*** Opening of Records provided ***
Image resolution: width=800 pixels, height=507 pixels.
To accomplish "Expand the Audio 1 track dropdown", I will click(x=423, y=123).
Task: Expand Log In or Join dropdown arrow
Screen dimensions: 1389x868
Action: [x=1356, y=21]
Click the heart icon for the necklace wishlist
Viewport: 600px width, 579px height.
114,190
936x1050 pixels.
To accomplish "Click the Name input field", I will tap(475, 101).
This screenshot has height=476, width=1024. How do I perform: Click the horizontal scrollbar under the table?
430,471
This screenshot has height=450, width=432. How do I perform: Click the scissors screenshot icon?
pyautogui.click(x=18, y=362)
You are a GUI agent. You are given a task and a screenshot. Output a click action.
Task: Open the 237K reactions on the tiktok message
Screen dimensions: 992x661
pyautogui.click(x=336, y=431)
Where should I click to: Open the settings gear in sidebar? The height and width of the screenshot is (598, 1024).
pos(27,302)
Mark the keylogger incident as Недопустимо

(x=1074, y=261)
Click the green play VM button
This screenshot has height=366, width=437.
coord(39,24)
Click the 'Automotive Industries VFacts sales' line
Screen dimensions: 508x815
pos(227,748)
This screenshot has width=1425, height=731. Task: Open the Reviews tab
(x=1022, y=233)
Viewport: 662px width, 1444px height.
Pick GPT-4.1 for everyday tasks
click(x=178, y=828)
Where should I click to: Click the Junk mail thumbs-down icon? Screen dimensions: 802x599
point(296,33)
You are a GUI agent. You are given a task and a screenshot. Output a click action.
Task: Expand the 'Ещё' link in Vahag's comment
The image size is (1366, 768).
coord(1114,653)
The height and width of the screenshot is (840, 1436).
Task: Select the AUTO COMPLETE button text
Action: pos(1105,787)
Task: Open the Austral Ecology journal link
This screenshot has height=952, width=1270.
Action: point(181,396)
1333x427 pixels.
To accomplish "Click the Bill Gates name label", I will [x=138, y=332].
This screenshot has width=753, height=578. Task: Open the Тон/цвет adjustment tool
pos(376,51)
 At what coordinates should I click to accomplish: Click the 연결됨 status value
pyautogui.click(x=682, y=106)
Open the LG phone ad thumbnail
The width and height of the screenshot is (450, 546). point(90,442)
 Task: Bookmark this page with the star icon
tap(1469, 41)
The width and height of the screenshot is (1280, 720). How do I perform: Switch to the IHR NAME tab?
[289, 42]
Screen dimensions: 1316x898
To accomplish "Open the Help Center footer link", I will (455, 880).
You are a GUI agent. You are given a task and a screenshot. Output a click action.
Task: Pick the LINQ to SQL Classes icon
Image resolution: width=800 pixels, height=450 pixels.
*** Close of Records provided ***
--- Instructions for the task ---
The output must consist solely of the lines from the first line of the records through the line containing "Task: Open the 237K", reproduced exactly.

--- Finished task ---
Image resolution: width=800 pixels, height=507 pixels.
To accomplish "Expand the Audio 1 track dropdown", I will click(x=423, y=123).
Task: Expand Log In or Join dropdown arrow
Screen dimensions: 1389x868
Action: [x=1356, y=21]
Click the heart icon for the necklace wishlist
Viewport: 600px width, 579px height.
114,190
936x1050 pixels.
To accomplish "Click the Name input field", I will tap(475, 101).
This screenshot has height=476, width=1024. How do I perform: Click the horizontal scrollbar under the table?
430,471
This screenshot has height=450, width=432. How do I perform: Click the scissors screenshot icon?
pyautogui.click(x=18, y=362)
You are a GUI agent. You are given a task and a screenshot. Output a click action.
Task: Open the 237K reactions on the tiktok message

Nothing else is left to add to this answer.